Historie
Stadtgeschichte seit über 100 Jahren von der SPD beeinflusst
In Jahr 2007 wurde unsere kleine Marschenstadt Wilster 725 Jahre alt. Dieses Jubiläum wurde schon groß gefeiert. Wir meinen, dass dieser Geburtstag auch eine gute Gelegenheit ist, um an die lange Geschichte der Wilsteraner Sozialdemokratie zu erinnern.

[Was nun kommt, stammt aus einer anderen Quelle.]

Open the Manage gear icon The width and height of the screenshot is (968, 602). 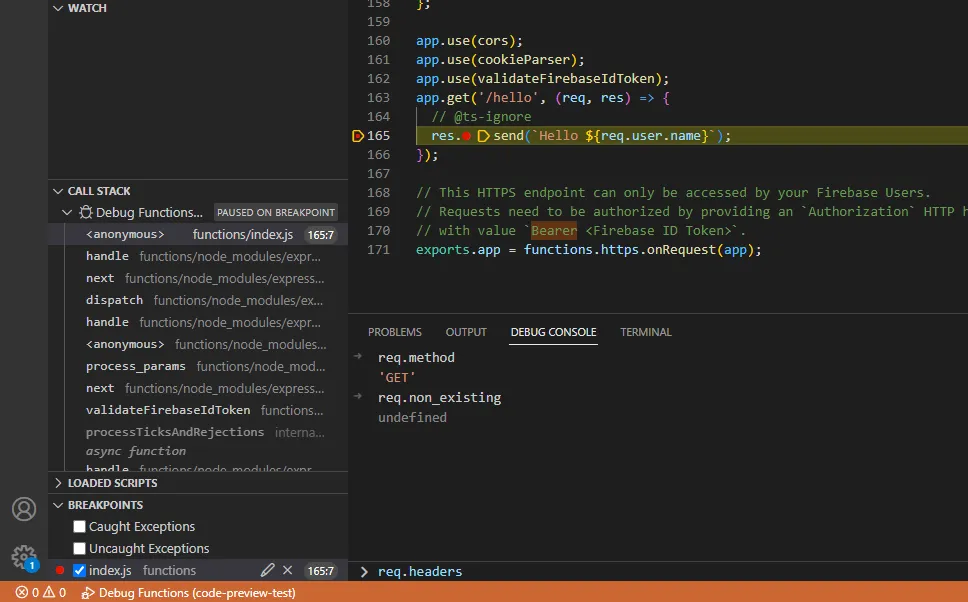click(24, 557)
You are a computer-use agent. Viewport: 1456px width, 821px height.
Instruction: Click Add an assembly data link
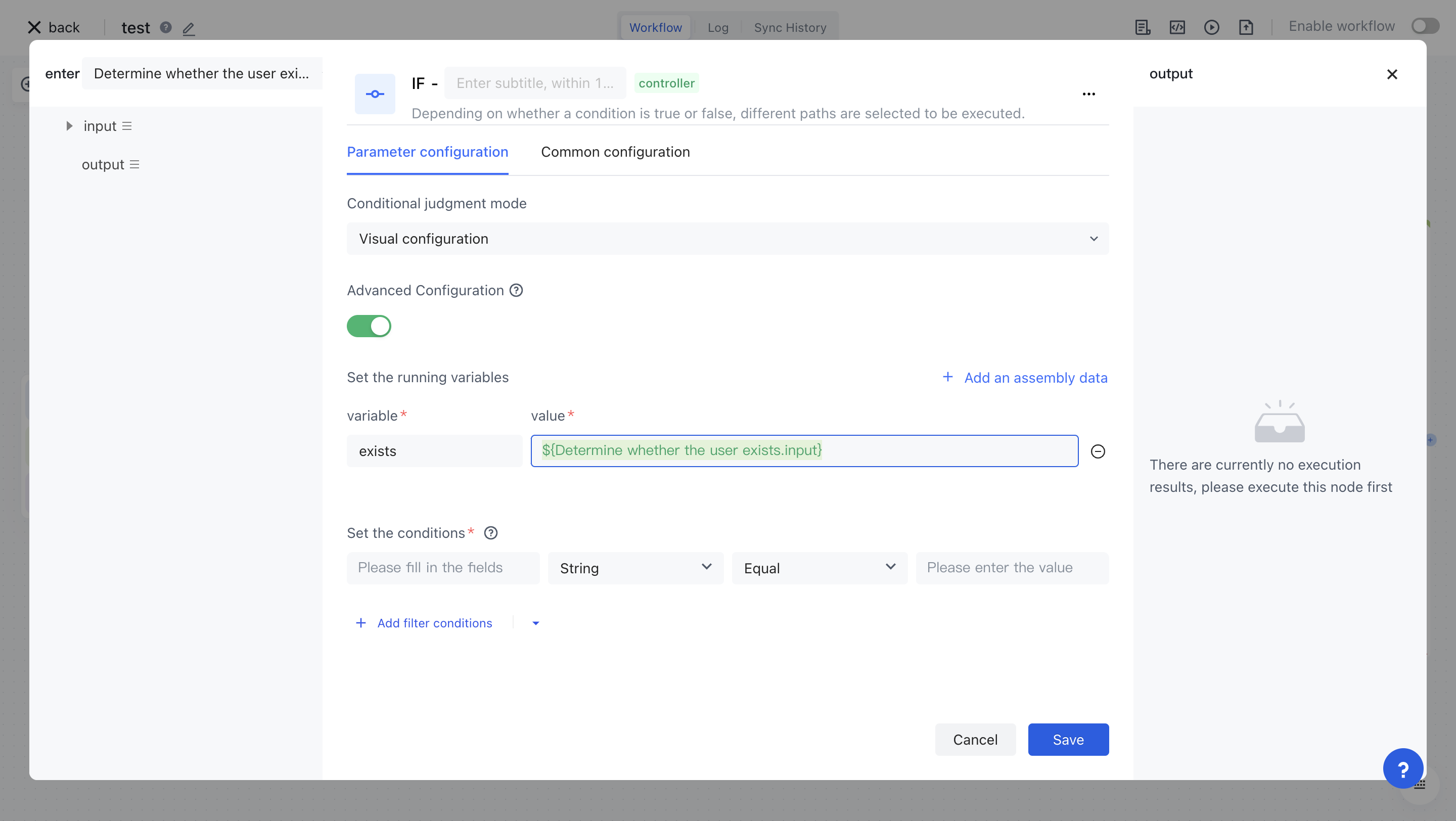point(1025,378)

Die SPD wurde 1869 als Sozialdemokratische Arbeiterpartei von A. Bebel und W. Liebknecht in Eisenach gegründet. 1878 - 90 war sie durch das Sozialistengesetz verboten. Die Partei arbeitete im Untergrund und trat 1890 als SPD bei Wahlen auf. Das genaue Gründungsdatum der Wilsteraner Sozialdemokratie ist nicht bekannt. Das liegt daran, dass am 8. Mai 1933 in der früheren Gaststätte (SPD-Parteilokal) des Großvaters von Helmut Jacobs zwei SPD-Schränke und ein Aushangkasten von Nationalsozialisten beschlagnahmt wurden. Am 10. Mai 1933 gab es Hausdurchsuchungen und Beschlagnahmungen von SPD-Unterlagen bei Markus Tiedemann, Otto Führer, Hans Prox, Franz Hinrichs, Nikolaus Nottelmann und bei Heinrich Heutmann. Diese Unterlagen sind nie wieder aufgetaucht und vermutlich von den Nationalsozialisten vernichtet worden. Allerdings besitzen wir noch die alte Wilsteraner Ortsvereinsfahne, die Hermann Führer vor den Nazis versteckt und sie somit über das "1000-jährige Reich" hinaus gerettet hatte. Hermann Führer war Hausmeister der Mittelschule und nach dem Krieg viele Jahre unser Kassenprüfer.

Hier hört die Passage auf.